Target position records:
* * * * * * * * *

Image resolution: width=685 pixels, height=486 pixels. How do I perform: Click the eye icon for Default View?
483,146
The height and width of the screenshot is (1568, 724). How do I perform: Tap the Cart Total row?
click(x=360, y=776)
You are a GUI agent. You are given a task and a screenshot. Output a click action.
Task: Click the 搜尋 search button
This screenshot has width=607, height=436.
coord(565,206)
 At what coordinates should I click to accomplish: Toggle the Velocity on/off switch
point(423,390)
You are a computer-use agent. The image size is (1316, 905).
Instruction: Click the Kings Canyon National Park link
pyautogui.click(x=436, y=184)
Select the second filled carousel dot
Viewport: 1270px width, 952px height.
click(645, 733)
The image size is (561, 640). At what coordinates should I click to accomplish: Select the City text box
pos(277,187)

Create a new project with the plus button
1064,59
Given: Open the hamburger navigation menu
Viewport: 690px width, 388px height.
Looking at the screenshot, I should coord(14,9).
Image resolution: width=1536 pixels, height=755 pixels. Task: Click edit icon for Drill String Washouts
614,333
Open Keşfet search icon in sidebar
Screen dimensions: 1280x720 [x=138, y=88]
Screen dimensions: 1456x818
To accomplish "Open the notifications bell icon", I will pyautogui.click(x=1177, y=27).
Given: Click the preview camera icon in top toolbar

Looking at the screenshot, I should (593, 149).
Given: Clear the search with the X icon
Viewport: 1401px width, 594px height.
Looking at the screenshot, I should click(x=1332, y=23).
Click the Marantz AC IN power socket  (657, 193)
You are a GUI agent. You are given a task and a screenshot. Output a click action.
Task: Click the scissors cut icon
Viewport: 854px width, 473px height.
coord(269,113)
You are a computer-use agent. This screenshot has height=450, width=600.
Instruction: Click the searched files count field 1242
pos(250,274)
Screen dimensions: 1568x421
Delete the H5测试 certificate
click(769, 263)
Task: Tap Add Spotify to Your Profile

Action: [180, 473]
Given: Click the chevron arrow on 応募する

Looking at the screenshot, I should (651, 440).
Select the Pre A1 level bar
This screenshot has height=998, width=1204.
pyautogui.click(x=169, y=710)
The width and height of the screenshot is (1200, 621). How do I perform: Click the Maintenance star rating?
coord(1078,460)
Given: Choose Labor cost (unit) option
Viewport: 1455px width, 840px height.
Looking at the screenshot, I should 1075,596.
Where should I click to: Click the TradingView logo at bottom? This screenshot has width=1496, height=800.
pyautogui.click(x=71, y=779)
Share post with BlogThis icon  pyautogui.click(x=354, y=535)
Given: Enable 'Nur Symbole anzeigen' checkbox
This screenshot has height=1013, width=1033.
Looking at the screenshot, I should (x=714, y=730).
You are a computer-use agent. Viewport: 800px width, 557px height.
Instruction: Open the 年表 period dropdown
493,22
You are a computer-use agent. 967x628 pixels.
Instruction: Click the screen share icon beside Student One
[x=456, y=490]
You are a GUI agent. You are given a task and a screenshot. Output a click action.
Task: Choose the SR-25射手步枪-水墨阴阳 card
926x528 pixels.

* * * * * * * * *

STATED TASK: Lay out the listing lines as a JSON list of strings, one string per line with blank lines omitted, starting with the line containing "Select the Pre A1 level bar" and going on through the line containing "Looking at the screenshot, I should 1075,596.".

EXERCISE ANSWER:
[
  "Select the Pre A1 level bar",
  "This screenshot has height=998, width=1204.",
  "pyautogui.click(x=169, y=710)",
  "The width and height of the screenshot is (1200, 621). How do I perform: Click the Maintenance star rating?",
  "coord(1078,460)",
  "Given: Choose Labor cost (unit) option",
  "Viewport: 1455px width, 840px height.",
  "Looking at the screenshot, I should 1075,596."
]